◆ WHAT THE TASK REQUIRES ◆
Wherever "post" shows up in the records below, copy the whole line.

◆ RECORDS FOR THE TASK ◆
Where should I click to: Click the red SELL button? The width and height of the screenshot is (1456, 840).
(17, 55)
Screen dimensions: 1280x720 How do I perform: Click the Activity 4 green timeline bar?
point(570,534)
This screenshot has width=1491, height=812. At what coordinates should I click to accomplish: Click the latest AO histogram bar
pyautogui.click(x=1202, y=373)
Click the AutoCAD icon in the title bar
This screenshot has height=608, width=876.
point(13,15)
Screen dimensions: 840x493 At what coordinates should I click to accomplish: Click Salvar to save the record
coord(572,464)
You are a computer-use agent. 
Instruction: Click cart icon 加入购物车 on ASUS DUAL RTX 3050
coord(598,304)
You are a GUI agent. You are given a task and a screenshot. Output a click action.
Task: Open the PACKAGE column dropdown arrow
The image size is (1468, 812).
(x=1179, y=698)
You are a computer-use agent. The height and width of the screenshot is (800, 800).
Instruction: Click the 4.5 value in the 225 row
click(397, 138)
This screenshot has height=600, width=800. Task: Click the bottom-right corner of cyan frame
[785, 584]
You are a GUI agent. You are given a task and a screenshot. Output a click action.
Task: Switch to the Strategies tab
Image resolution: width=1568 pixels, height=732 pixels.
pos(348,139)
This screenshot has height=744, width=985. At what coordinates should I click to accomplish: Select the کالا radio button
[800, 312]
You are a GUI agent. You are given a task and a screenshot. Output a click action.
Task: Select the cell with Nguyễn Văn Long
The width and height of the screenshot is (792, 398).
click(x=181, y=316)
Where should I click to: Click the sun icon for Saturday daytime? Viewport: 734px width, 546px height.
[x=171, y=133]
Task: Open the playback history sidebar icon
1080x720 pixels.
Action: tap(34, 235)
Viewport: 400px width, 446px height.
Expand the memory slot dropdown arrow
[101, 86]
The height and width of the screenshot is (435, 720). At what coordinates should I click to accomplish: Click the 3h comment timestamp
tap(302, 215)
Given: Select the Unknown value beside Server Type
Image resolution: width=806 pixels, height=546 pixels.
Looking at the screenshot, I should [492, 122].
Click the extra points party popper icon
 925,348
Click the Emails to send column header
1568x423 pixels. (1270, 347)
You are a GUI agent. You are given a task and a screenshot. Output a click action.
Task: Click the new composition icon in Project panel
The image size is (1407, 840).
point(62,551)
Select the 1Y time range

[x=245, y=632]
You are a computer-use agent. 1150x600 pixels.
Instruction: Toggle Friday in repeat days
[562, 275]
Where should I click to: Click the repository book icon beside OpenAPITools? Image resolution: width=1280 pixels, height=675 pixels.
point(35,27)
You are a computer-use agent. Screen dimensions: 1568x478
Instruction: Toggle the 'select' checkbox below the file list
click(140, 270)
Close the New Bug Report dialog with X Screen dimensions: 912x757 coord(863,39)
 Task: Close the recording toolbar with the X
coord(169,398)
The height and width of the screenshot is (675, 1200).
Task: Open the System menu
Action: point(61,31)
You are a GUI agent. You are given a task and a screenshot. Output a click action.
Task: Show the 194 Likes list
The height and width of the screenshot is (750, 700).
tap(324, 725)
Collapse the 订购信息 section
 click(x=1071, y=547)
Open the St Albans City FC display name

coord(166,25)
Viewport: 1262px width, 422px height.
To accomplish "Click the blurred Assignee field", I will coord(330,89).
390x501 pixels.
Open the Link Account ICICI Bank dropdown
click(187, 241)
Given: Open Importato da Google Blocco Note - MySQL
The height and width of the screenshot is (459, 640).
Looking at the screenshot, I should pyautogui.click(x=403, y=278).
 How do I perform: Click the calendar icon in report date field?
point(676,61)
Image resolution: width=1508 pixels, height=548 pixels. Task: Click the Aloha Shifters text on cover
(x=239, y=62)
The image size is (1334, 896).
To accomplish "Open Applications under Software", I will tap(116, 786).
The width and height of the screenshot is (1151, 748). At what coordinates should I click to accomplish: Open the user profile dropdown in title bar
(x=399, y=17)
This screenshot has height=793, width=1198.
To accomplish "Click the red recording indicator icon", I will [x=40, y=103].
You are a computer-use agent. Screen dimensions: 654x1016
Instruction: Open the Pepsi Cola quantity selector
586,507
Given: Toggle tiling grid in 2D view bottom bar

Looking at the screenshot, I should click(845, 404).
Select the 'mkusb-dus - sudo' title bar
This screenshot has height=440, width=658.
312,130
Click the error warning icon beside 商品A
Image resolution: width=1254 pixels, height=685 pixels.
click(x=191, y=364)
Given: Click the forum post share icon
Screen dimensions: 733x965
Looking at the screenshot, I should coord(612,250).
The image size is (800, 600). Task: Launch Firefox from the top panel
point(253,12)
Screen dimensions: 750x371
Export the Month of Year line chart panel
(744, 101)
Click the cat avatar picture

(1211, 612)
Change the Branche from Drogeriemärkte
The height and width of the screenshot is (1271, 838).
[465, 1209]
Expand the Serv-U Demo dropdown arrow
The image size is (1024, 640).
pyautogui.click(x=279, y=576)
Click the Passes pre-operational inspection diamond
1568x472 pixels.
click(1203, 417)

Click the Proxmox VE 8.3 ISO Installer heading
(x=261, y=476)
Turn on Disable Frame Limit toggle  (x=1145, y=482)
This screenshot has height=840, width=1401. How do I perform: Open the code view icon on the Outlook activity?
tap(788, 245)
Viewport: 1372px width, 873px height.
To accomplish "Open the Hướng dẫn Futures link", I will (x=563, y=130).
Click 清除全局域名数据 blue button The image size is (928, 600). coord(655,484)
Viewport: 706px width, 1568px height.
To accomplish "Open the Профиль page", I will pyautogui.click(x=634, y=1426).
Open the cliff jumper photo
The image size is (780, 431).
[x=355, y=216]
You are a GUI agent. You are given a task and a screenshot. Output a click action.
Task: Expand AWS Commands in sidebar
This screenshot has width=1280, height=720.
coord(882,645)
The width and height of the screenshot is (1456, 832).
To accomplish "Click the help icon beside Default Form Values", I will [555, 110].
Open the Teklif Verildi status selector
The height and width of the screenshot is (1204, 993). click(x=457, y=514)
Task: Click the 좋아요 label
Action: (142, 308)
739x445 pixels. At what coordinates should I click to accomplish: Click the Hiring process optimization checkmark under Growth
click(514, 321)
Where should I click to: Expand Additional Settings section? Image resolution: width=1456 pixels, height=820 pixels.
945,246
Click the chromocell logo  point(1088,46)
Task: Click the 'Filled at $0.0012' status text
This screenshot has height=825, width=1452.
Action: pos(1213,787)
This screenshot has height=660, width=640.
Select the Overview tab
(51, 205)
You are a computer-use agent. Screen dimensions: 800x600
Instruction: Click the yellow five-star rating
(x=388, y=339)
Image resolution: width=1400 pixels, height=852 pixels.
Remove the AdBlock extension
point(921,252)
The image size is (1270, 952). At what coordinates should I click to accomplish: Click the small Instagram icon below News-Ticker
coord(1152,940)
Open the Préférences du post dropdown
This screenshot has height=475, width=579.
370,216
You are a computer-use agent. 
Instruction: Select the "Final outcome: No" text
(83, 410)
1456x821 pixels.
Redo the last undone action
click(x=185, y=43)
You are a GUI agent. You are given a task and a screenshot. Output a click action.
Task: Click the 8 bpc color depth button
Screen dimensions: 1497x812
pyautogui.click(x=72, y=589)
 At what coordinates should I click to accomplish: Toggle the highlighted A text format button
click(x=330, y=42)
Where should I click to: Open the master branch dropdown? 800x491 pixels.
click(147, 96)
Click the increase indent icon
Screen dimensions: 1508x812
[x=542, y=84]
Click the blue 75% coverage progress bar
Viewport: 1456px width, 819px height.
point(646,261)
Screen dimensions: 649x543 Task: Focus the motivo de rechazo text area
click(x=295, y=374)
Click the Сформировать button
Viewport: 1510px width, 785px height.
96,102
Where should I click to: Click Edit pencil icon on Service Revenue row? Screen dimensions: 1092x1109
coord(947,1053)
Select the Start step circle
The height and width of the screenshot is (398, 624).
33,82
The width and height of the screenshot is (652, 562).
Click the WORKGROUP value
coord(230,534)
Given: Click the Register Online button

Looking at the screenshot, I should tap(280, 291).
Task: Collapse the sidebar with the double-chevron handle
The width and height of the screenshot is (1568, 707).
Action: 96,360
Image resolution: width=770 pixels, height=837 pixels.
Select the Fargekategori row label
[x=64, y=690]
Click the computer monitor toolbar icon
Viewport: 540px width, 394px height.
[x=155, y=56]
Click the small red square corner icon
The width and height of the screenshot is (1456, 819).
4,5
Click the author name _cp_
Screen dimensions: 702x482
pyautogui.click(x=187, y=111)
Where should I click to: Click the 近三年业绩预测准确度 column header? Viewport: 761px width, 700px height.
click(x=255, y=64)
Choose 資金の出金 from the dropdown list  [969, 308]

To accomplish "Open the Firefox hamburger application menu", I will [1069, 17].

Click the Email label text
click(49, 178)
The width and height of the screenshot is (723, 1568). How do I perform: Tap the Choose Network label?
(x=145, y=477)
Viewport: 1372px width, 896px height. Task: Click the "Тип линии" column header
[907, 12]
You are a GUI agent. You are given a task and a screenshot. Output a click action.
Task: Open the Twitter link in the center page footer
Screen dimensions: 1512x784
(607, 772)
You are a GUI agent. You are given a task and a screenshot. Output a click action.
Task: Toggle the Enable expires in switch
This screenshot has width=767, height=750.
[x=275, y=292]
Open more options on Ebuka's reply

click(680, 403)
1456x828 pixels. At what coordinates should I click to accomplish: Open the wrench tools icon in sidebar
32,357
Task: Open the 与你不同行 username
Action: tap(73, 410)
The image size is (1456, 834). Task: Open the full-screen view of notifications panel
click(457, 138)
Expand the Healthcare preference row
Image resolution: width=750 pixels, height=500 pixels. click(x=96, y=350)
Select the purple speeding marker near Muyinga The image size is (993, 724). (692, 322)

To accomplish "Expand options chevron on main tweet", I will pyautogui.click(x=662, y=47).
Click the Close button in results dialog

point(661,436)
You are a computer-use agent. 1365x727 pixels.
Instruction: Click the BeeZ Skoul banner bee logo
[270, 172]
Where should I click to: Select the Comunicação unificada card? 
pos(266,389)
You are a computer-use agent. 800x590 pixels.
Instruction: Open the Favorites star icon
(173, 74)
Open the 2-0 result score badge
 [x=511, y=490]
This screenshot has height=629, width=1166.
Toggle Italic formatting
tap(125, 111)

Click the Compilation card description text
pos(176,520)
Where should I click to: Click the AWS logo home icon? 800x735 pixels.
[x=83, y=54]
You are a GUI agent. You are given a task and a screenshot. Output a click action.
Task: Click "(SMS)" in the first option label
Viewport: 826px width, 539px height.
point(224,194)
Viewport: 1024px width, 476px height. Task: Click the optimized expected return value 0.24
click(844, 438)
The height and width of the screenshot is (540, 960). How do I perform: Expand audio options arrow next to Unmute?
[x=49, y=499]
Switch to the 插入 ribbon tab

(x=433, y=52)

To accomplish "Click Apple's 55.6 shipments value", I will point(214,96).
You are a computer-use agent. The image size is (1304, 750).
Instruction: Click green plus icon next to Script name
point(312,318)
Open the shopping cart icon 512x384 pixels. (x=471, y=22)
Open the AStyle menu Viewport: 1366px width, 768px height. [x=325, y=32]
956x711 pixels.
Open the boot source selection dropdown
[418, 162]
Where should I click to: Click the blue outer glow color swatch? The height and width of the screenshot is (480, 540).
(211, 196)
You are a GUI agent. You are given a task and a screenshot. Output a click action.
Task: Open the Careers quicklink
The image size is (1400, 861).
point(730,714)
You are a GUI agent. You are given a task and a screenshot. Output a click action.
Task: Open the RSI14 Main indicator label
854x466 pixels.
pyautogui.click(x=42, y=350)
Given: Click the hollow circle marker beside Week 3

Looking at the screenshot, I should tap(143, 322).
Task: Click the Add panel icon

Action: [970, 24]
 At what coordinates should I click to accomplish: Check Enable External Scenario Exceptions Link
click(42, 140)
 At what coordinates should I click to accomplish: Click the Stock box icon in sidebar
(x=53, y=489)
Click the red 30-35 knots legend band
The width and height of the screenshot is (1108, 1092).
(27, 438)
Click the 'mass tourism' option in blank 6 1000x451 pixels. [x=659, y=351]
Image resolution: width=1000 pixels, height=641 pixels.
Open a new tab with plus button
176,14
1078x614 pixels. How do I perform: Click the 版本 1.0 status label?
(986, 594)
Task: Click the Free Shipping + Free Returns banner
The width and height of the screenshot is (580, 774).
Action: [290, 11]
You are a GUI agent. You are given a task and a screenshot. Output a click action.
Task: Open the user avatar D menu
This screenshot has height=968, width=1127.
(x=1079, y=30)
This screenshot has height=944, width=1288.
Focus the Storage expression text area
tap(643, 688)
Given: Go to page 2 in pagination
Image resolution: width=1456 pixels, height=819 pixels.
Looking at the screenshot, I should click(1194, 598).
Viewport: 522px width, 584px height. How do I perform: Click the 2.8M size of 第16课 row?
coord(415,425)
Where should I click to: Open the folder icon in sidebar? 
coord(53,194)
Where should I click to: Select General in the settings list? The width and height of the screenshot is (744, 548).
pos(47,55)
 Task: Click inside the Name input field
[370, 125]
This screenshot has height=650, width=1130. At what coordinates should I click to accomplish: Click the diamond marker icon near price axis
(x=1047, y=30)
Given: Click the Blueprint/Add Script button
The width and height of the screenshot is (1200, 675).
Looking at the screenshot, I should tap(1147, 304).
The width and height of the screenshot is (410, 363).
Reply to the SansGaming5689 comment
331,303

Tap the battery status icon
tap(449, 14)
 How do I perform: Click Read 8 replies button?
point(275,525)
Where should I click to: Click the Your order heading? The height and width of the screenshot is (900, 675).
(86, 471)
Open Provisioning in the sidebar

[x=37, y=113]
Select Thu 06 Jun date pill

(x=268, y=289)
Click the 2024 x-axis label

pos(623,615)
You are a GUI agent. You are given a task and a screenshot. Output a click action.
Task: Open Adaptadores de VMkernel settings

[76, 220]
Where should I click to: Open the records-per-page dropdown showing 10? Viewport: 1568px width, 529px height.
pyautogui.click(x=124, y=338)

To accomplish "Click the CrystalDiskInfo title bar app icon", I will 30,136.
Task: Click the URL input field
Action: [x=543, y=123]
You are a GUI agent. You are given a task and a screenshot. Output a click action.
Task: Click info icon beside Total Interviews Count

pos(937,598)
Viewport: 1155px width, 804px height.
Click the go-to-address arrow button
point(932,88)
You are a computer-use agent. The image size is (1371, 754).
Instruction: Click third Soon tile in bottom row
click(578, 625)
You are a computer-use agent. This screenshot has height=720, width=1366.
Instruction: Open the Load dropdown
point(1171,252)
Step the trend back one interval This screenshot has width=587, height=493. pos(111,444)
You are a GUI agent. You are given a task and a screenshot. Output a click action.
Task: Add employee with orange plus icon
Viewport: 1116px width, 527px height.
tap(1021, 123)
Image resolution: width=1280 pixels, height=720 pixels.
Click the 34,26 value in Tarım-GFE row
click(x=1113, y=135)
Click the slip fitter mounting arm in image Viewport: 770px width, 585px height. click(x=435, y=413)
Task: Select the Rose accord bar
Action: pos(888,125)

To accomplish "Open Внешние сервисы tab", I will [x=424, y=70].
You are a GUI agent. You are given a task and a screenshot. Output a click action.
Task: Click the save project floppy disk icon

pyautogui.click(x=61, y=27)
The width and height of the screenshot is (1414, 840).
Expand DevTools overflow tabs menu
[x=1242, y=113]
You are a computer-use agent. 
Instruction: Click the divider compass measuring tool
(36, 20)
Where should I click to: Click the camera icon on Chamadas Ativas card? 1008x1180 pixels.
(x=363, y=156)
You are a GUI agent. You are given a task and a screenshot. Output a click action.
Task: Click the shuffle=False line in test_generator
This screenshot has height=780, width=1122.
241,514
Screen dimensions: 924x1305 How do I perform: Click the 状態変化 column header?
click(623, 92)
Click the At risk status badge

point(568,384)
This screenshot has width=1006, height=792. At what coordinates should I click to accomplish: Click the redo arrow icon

◆ SOLUTION FOR THIS EXERCISE ◆
Given: Click the forum post share icon
Open the Préférences du post dropdown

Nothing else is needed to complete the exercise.